Weaving on the Atayal Loom part 2- All Fiber Arts

Weaving on the Atayal Loom

by Kathleen Forance Johnson
The first step in any weaving process is to set up a system whereby two sets of strings or threads can be interlaced. The up and down threads are the warp and the across threads are the weft. Shown below is Bakan Chan, my Atayal friend and weaving instructor working at my house in Taipei. The warp thread is wound in a continuous circle around a series of pegs on a warping bench.

Winding the warp on the pegs of the warping bench and attaching heddle strings (left branch of the "Y" peg}.

This assures equal warp length and tension. At the same time string heddles are looped using a separate thread on the warps as they are wound (see above). These string leashes will be aMched to a heddle suck and raised and lowered in sets. The order in which these sets of warps are raised and lowered and held in place by the crosswise weft threads determines the weave structure and pattern. A series of sticks is inserted into the warp to hold it in the proper order while it is transferred to the loom. In order to weave cloth the weaver has to create tension between two opposite ends of the circular warp. At one end she inserts a footboard which she will push on with her feet, and ties the other end around her waist using a sturdy cloth beam attached to a belt.

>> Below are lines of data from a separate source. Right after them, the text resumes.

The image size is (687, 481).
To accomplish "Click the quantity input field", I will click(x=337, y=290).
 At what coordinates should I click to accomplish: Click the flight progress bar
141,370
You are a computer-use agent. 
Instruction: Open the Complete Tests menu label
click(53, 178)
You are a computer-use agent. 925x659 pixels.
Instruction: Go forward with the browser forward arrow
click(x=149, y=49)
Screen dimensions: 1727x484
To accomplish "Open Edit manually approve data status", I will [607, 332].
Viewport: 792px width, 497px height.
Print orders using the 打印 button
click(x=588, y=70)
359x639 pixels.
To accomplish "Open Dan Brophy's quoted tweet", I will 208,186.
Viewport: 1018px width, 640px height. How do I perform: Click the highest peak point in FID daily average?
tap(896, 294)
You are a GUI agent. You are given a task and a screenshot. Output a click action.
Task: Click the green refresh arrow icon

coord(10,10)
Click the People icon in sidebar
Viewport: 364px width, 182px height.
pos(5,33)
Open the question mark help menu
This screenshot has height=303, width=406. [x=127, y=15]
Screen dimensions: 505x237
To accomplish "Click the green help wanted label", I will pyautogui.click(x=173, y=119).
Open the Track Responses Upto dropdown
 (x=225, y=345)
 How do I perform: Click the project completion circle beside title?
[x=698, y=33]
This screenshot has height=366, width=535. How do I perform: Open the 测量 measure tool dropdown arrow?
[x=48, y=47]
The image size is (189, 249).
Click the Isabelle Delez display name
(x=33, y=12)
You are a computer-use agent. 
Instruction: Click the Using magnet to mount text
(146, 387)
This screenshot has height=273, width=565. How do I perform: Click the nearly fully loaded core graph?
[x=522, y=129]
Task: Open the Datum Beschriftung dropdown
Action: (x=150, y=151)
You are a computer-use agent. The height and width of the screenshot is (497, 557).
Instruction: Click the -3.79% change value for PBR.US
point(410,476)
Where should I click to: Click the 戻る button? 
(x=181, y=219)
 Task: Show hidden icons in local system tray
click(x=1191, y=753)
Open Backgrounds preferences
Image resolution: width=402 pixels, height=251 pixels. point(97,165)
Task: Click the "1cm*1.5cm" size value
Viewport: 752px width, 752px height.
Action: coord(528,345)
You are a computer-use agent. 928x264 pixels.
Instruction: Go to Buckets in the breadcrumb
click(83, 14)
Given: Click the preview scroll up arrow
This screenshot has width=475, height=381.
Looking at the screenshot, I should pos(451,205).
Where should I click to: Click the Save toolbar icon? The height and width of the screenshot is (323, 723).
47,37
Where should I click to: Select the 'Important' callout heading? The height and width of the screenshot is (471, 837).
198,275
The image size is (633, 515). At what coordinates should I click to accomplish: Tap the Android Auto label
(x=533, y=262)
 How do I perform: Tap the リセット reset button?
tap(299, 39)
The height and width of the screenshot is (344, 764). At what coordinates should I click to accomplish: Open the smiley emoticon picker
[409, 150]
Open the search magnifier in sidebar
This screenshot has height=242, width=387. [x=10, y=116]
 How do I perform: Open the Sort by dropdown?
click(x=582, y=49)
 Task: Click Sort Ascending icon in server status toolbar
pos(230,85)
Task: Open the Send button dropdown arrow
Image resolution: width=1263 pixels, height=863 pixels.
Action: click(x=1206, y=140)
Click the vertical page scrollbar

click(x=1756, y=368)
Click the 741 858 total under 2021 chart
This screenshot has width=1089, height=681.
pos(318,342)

When the weaver begins to weave she creates tension on the warp by pushing with her feet on the footboard. With the other end of the warp secured by a belt around her waist the two ends of the warp are straightened and pulled tight. With the warp threads taut, she can separate them into two layers keeping them apart with a shed stick, which creates an opening between the two layers. The crosswise weft thread is wound on a bobbin stick, which serves as a shuttle and is passed through the open shed. Where the up and down warp threads interlace with the crosswise wefts the web or cloth is created.